Podlasie. Wstaję rano w naszej prawie wiejskiej chacie. Piję kawę i leniwie patrzę przez okno. Ciepło, cicho, miło. Jadę rowerem po bułki. Sielanka…
Podlasie - nic się nie dzieje?
Ne zawsze mi się chce. Nie zawsze mamy czas. Nie zawsze jest pogoda. Tym razem się udało 🙂 Pan HAART zaplanował rowerową wycieczkę. Wyznaczył trasę i przygotował sprzęt. Szymek od rana przypominał wszystkim, że to właśnie TEN dzień. Pakował plecak, czyścił kask, wybierał przekąski. Cały dzień pod hasłem „WYCIECZKA”. Rodzice wiedzą, co to znaczy… Modliłam się o dobrą pogodę, bo najgorszą rzeczą na świecie są niespełnione marzenia maluchów.
Przejechaliśmy 15 km. Były obowiązkowe przystanki z bułą i sokiem w ręku, ucieczki przed wiejskimi psami i leśne spacery. Czas spędzony tylko we troje i nasze małe tajemnice.

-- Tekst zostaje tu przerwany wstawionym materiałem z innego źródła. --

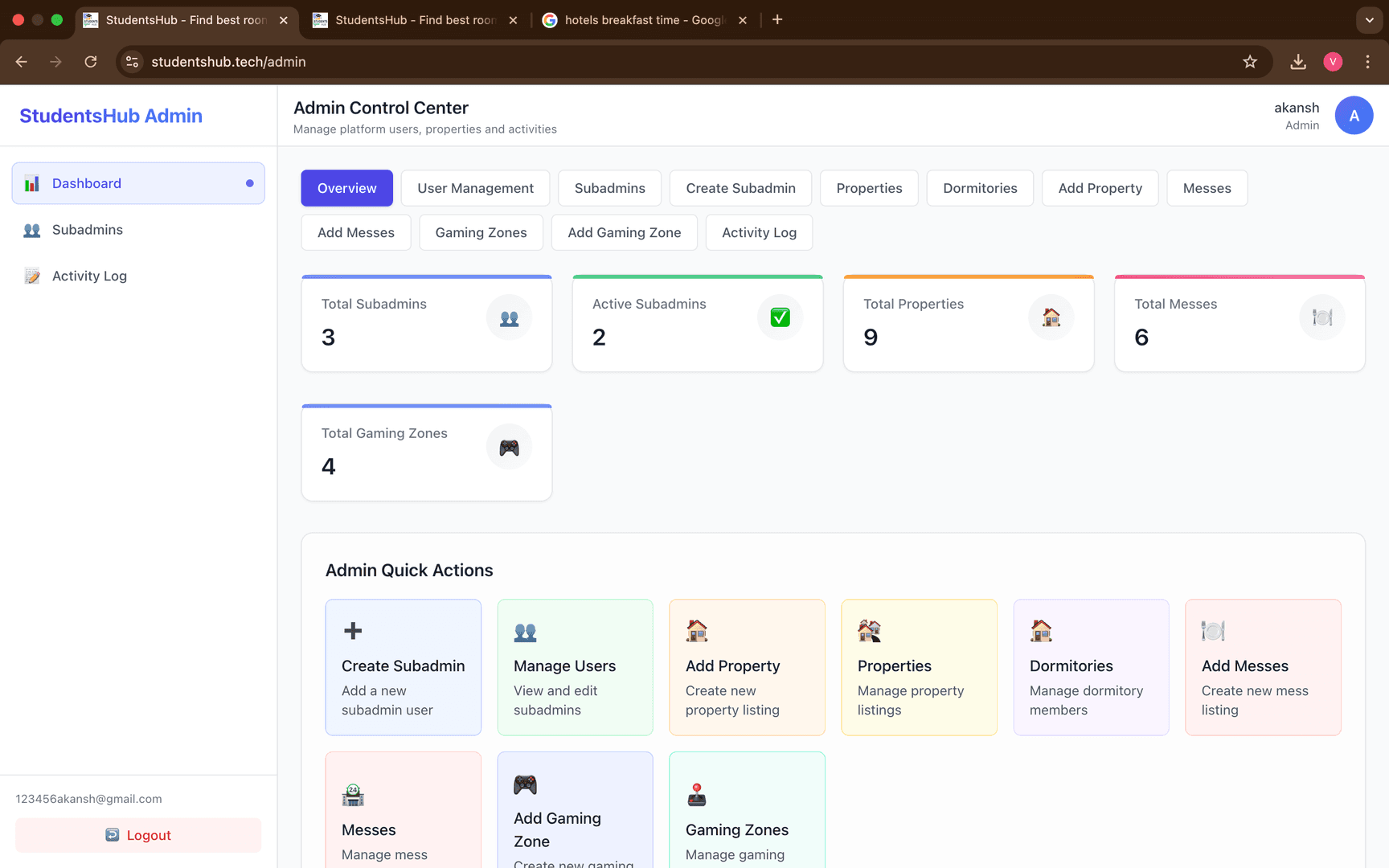Open Subadmins from the sidebar
This screenshot has width=1389, height=868.
(x=88, y=230)
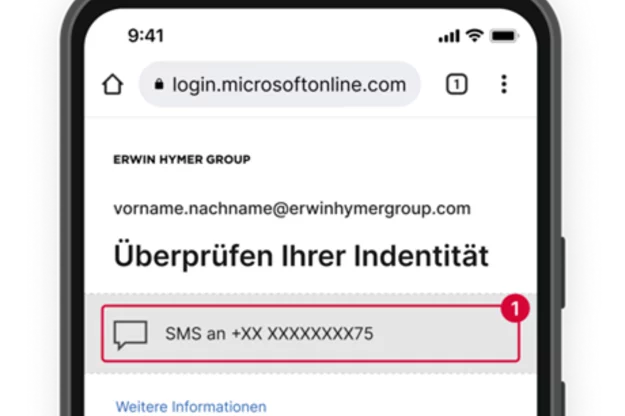Tap the Wi-Fi status icon
Screen dimensions: 625x416
click(474, 35)
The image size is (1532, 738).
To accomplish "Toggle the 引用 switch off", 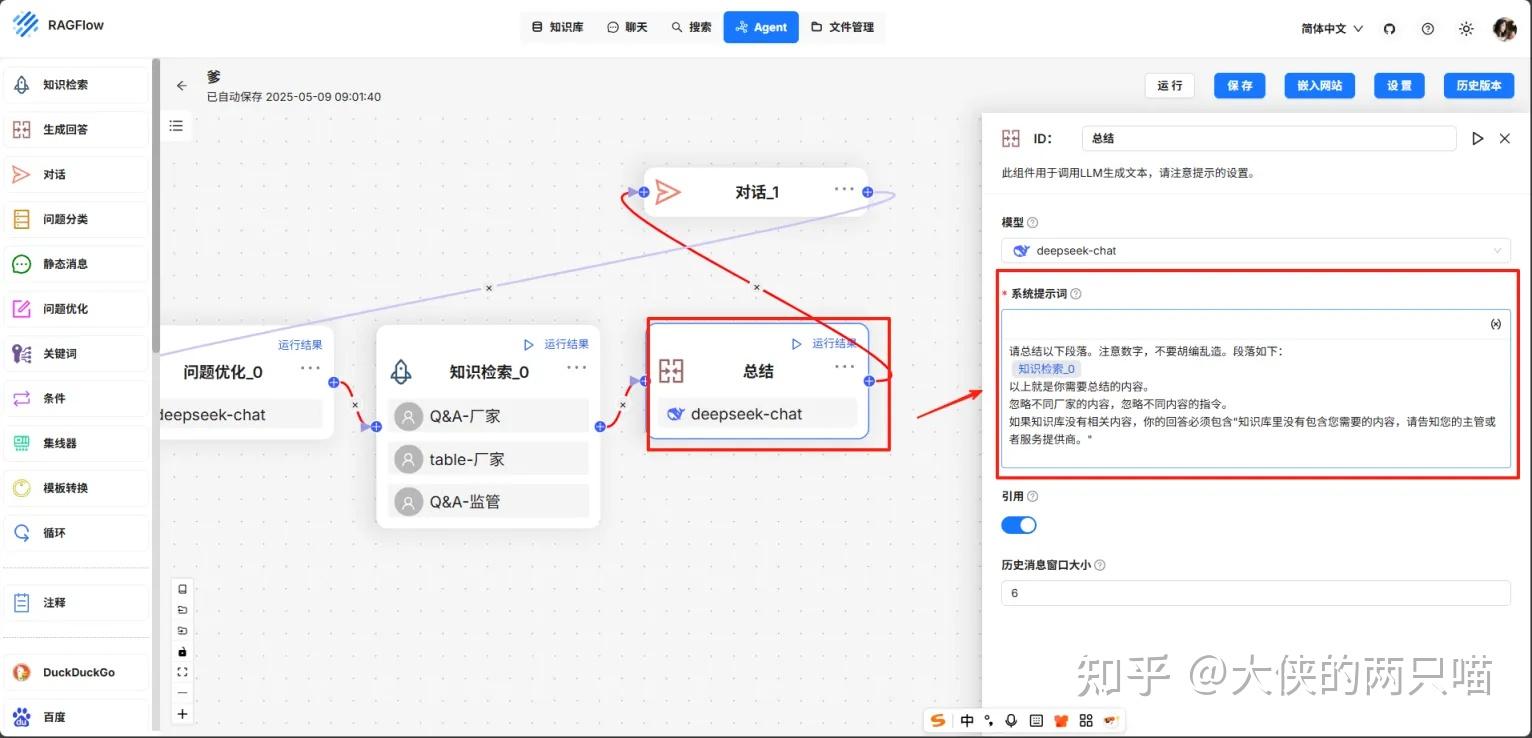I will click(x=1018, y=524).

Podlasie jest piękne i naturalne. W małych miasteczkach i wioskach znajdziecie stare drewniane domy. Wyjątkowe, pięknie zdobione, często zniszczone i zapomniane. Każdy dom jest inny i każdy ma swoją historię.
Baba na wsi
Przy okazji polecam pomysł BABY NA WSI, która zainicjowała stworzenie wirtualnej mapy drewnianych chałup, które zachowały się w różnych częściach Polski. Mam nadzieję, że powstanie WIRTUALNY SKANSEN. Oto apel BABY NA WSI:
[blockquote align="center" author=""]Apeluję, odwołuję się do Waszej wrażliwości, uczuć i wszystkiego, co na Was działa i w końcu proszę Was bardzo - wysyłajcie na babanawsi@gmail.com zdjęcia wszystkich napotkanych wiejskich drewnianych chałup z krótkim opisem, wszystko, co o niej wiecie, albo, chociaż miejsce, w którym się znajduje. Jeśli widzicie, że niektóre mają gospodarzy, nie bójcie się zapukać i porozmawiać. Mogą powiedzieć nam coś szczególnego, a historia tego domu nabierze zupełnie innego znaczenia. Ratujmy je, chociaż w ten sposób. Będziemy je umieszczać pod jednym szyldem i wydaje mi się, że dzięki temu w pewnym sensie je uratujemy.[/blockquote]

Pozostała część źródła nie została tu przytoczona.